* _INSTRUCTIONS FOR THE TASK_: When you reach the line containing "Open Snapshots from the top navigation" in the entries below, start writing out each line exactly, and stop after the line containing "Click the Gratis price value for Líderes".
+ + + + + + +
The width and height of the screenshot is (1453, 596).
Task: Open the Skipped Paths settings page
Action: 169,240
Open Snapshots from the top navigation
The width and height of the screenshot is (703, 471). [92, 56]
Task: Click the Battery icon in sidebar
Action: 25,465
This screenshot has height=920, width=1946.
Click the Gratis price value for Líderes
+ + + + + + +
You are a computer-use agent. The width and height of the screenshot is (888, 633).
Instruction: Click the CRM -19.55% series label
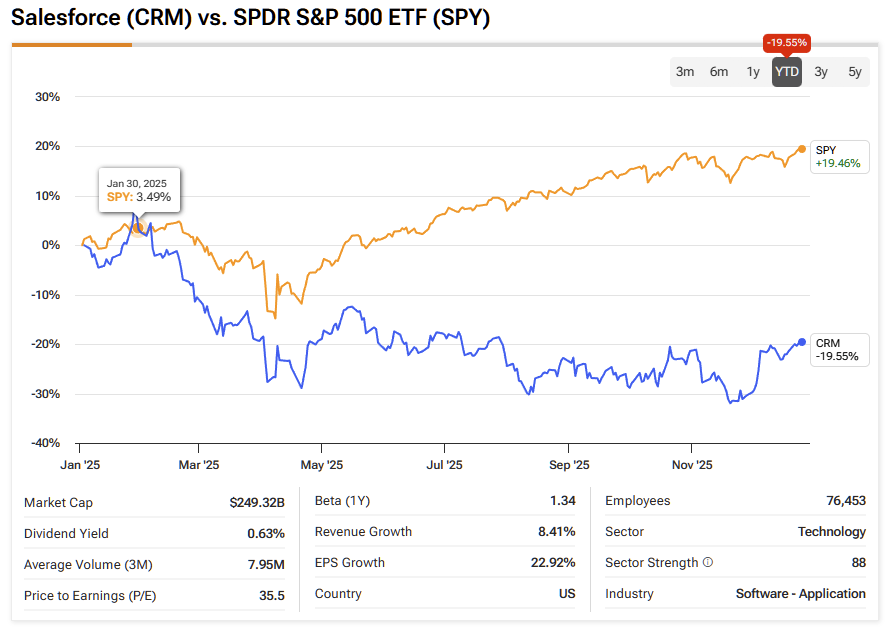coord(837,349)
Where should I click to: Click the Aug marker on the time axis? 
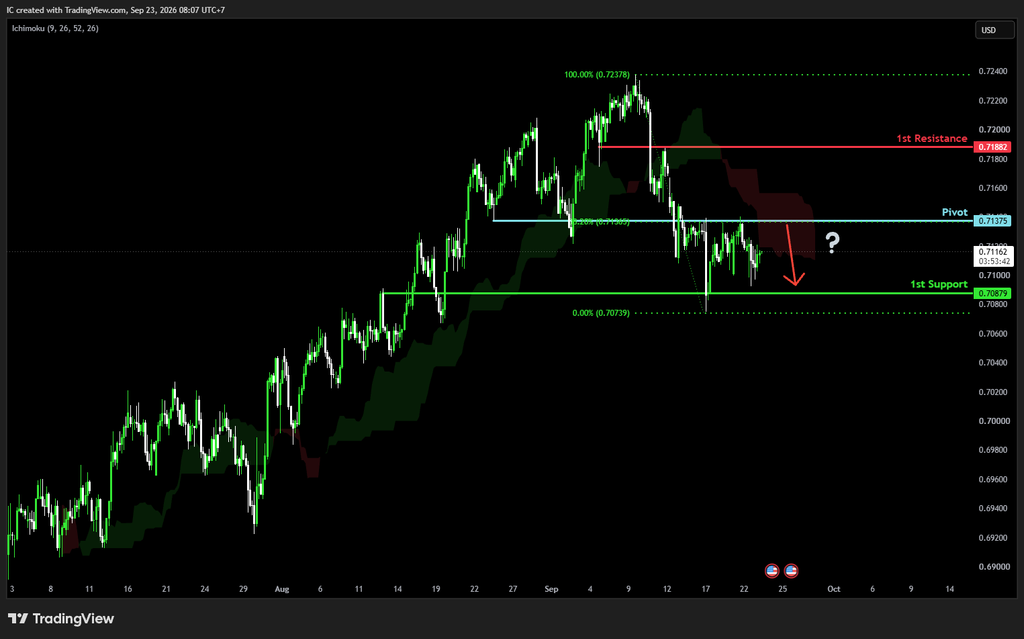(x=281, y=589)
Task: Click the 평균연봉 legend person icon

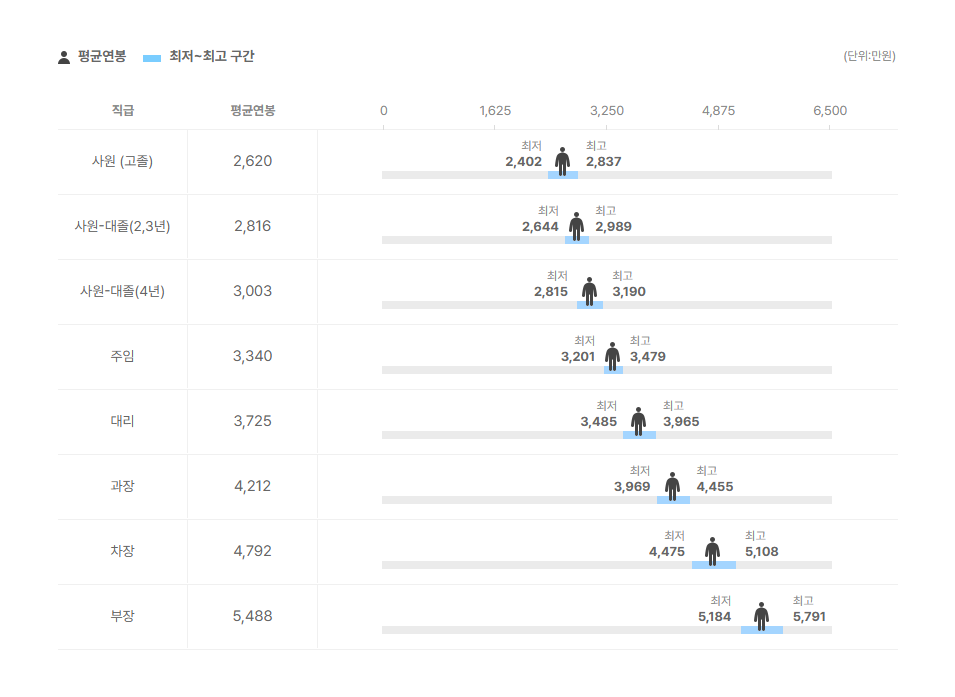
+ + + + + + +
* _EXERCISE RESPONSE_:
Open Snapshots from the top navigation
The width and height of the screenshot is (703, 471). [92, 56]
Task: Click the Battery icon in sidebar
Action: 25,465
This screenshot has height=920, width=1946.
Click the Gratis price value for Líderes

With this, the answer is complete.